═════ Data shown

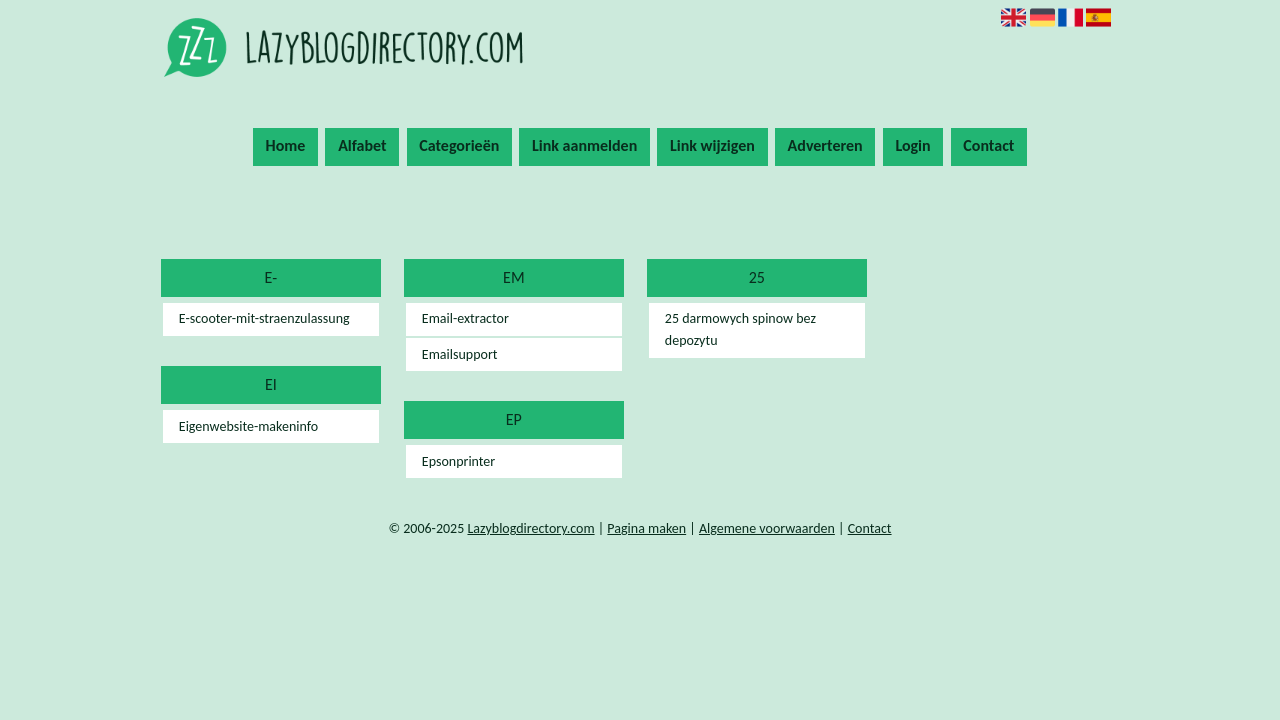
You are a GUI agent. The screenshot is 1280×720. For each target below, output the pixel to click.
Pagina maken (646, 528)
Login (912, 145)
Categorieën (459, 145)
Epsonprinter (458, 461)
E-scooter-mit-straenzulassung (264, 318)
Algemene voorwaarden (767, 528)
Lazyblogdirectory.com (530, 528)
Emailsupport (460, 354)
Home (286, 145)
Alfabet (362, 145)
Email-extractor (465, 318)
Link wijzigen (712, 145)
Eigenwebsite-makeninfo (248, 426)
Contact (988, 145)
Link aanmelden (584, 145)
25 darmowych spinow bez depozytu (740, 329)
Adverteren (825, 145)
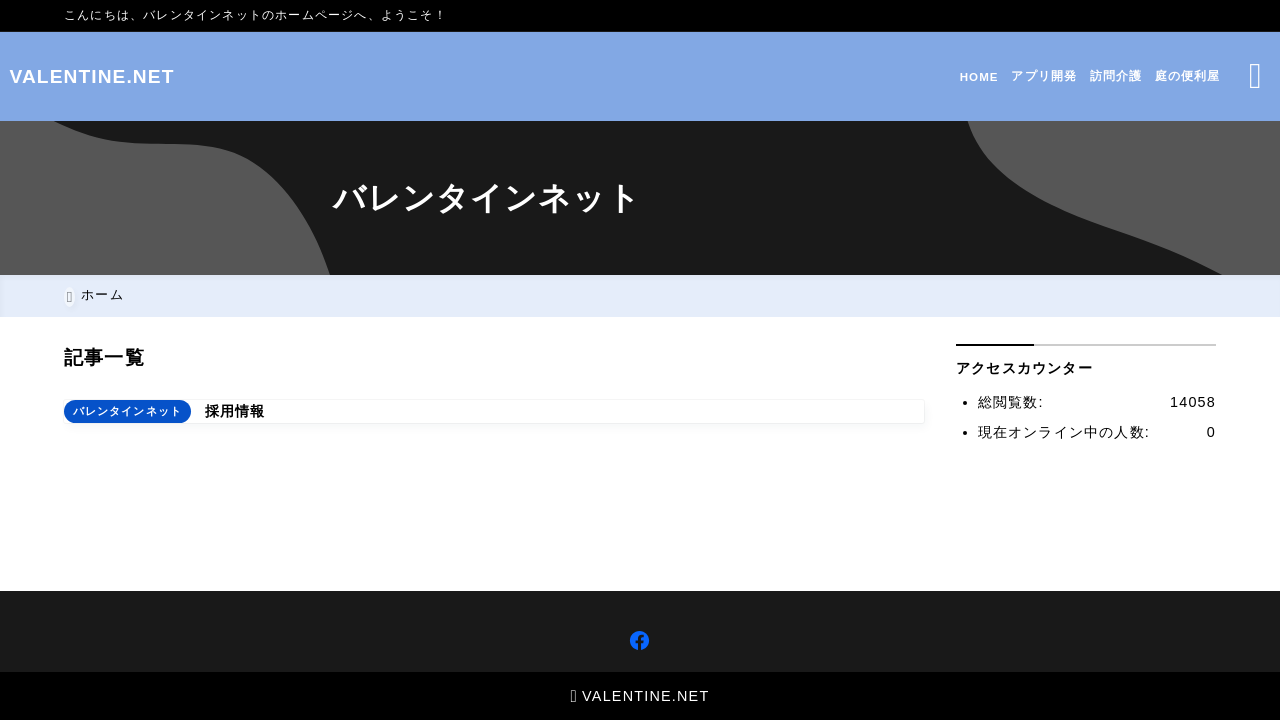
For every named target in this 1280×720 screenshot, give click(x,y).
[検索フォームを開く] (1201, 76)
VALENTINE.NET (147, 76)
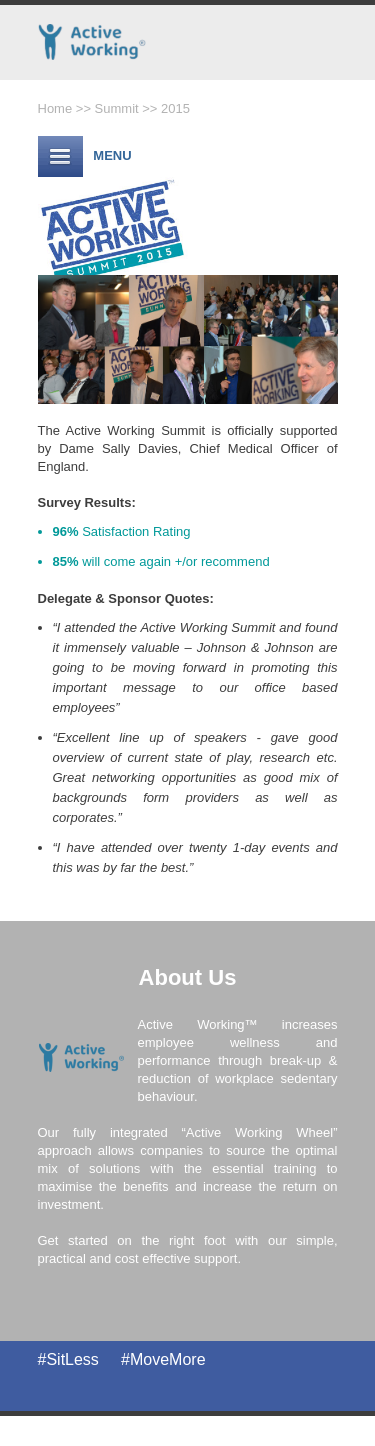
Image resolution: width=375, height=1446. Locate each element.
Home (55, 108)
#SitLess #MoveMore (122, 1359)
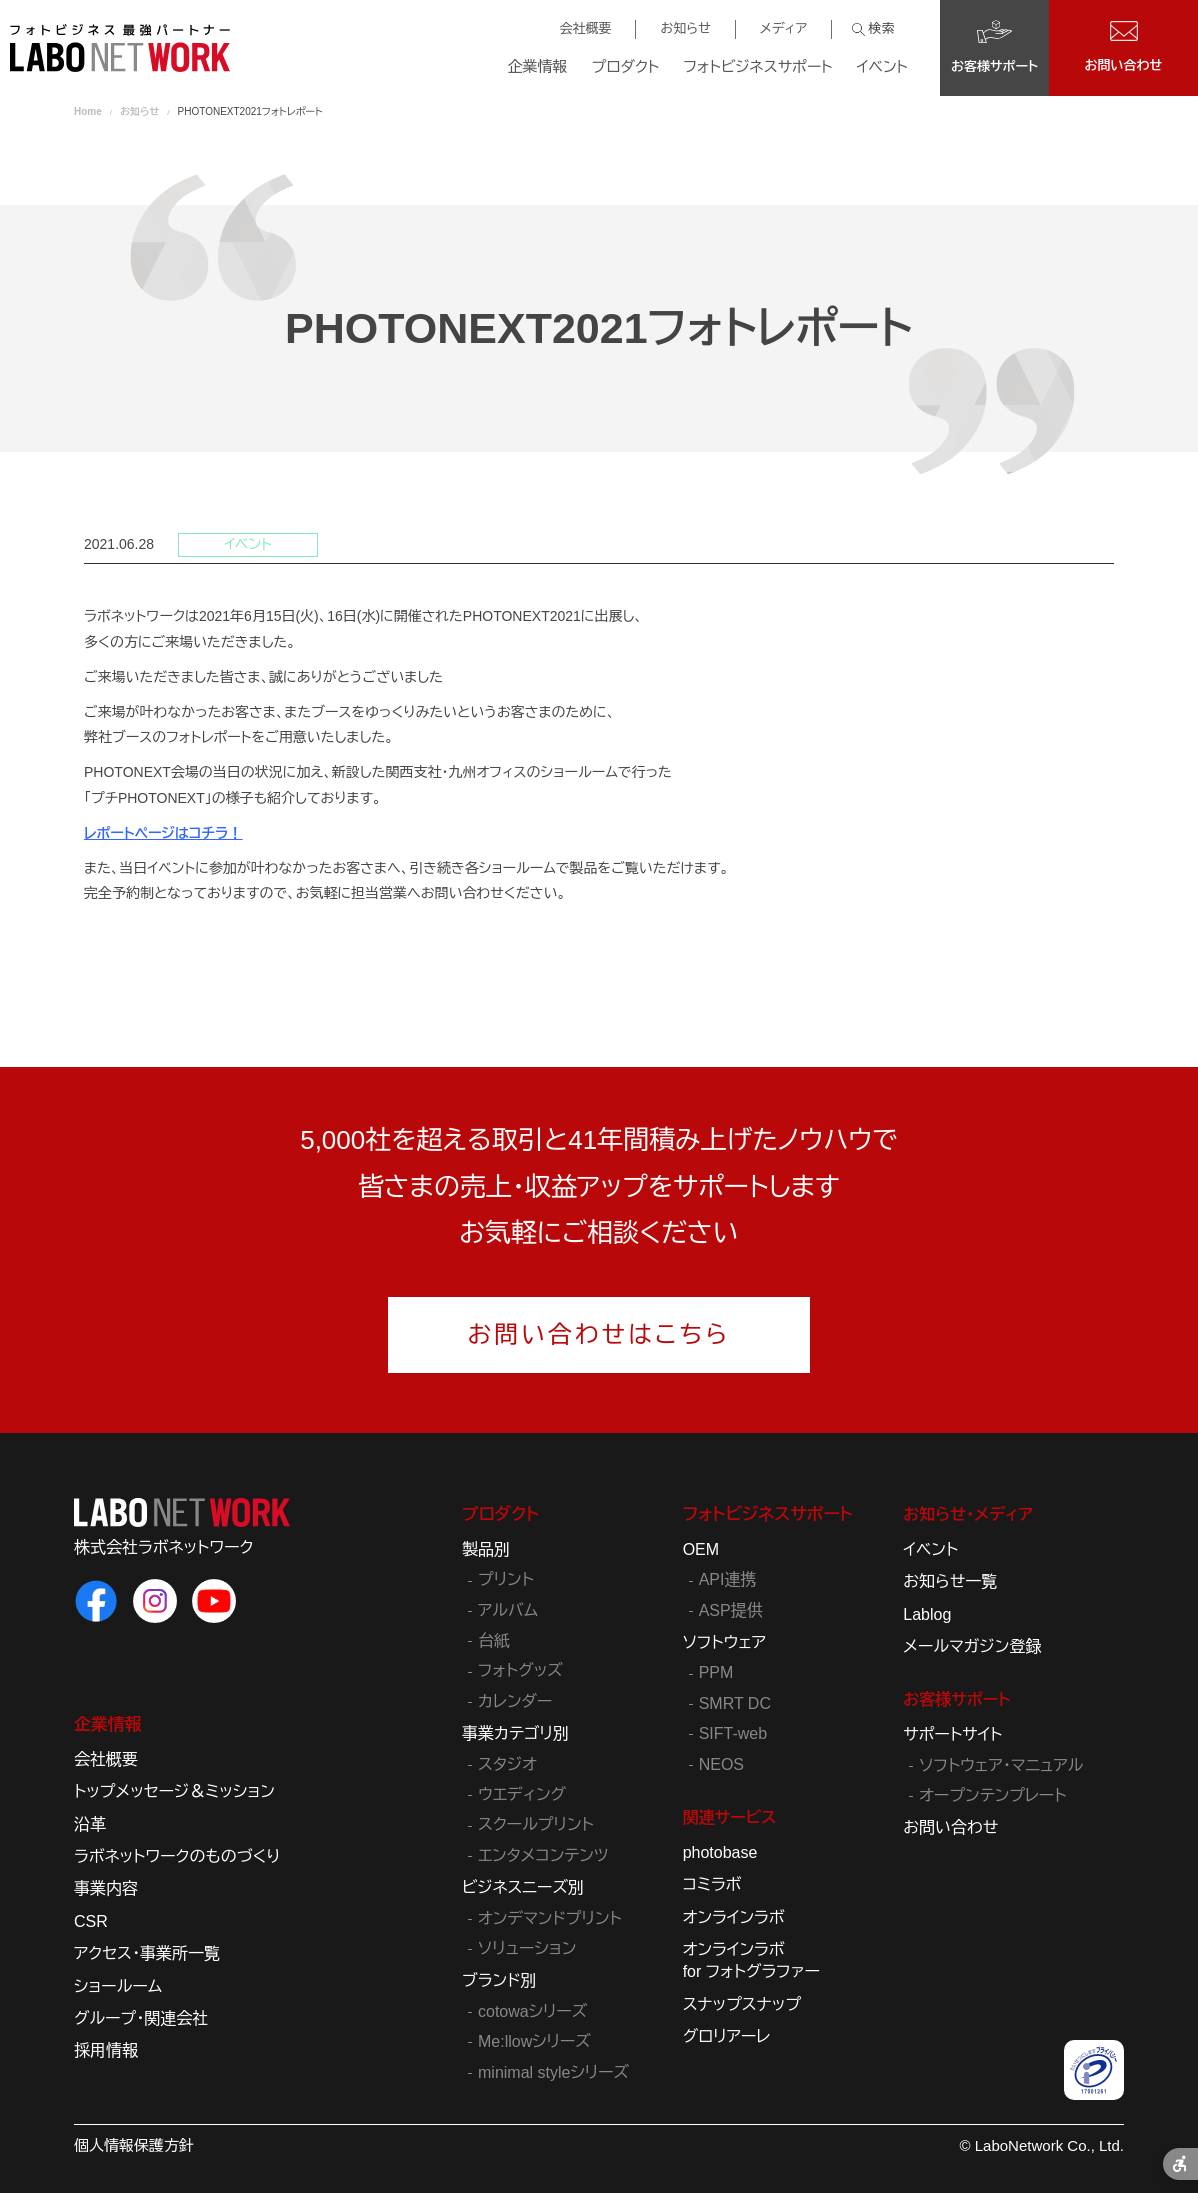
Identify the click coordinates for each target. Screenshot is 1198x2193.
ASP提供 (731, 1610)
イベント (882, 66)
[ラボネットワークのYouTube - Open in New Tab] (214, 1601)
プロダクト (626, 66)
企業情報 (538, 66)
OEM (701, 1549)
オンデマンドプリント (550, 1918)
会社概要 (585, 28)
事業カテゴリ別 (515, 1733)
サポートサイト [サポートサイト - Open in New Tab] (952, 1734)
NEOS (721, 1764)
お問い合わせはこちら (599, 1334)
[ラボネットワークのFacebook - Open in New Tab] (96, 1601)
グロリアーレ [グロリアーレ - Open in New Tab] (727, 2036)
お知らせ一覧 (950, 1581)
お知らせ (685, 28)
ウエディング (522, 1794)
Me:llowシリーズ (534, 2041)
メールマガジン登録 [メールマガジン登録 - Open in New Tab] (972, 1646)
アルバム (508, 1610)
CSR (91, 1921)
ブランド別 (499, 1980)
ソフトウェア (724, 1642)
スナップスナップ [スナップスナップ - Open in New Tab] (742, 2004)
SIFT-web (733, 1733)
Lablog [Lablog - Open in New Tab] (927, 1614)
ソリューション (527, 1948)
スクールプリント (536, 1824)
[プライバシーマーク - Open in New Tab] (1094, 2070)
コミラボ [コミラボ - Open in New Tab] (712, 1884)
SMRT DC (735, 1703)
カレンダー (515, 1701)
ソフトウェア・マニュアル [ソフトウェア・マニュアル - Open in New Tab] (1001, 1765)
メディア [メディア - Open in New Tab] (783, 28)
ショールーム (118, 1986)
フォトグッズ (520, 1670)
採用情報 (106, 2050)
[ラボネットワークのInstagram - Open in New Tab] (155, 1601)
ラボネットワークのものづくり (177, 1856)
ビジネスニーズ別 (523, 1887)
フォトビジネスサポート (757, 66)
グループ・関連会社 (141, 2018)
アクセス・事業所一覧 (147, 1953)
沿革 (90, 1824)
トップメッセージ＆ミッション (174, 1791)
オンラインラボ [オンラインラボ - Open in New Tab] (734, 1917)
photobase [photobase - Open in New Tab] (720, 1852)
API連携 (728, 1579)
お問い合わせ (950, 1827)
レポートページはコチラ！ (163, 833)
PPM (716, 1672)
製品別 (486, 1549)
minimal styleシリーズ (553, 2072)
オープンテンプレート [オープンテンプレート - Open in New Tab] (992, 1795)
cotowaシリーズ (532, 2011)
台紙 (494, 1640)
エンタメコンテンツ (543, 1855)
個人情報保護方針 (134, 2145)
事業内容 (106, 1888)
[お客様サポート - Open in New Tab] (994, 48)
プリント (506, 1579)
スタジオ (507, 1764)
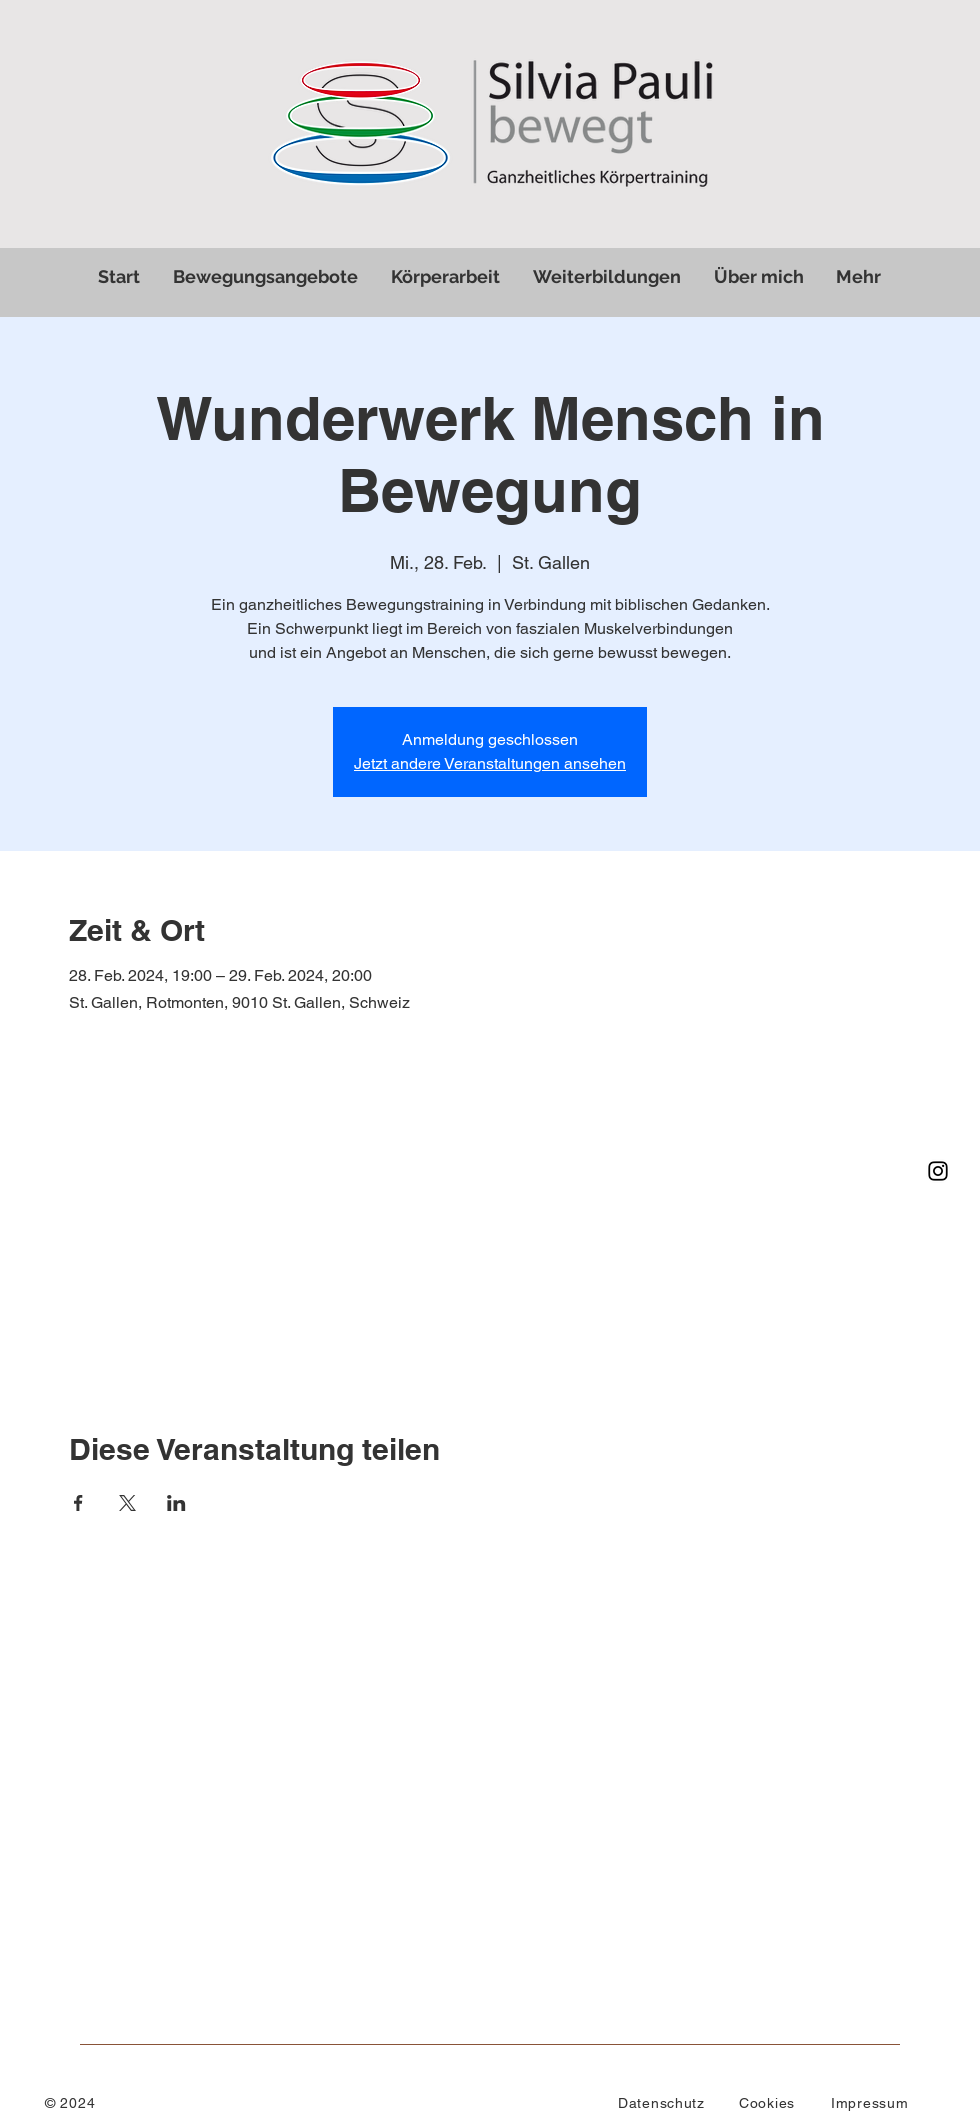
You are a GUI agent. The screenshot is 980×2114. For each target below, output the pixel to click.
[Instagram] (938, 1171)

══════════

__What you will do__: Return every line of the entries above that contains the string "pixel", copying each line in full.

__Result below__:
You are a GUI agent. The screenshot is 1280×720. For each target below, output the pixel to click.
You are a GUI agent. The screenshot is 980×2114. For each target below, output the pixel to click.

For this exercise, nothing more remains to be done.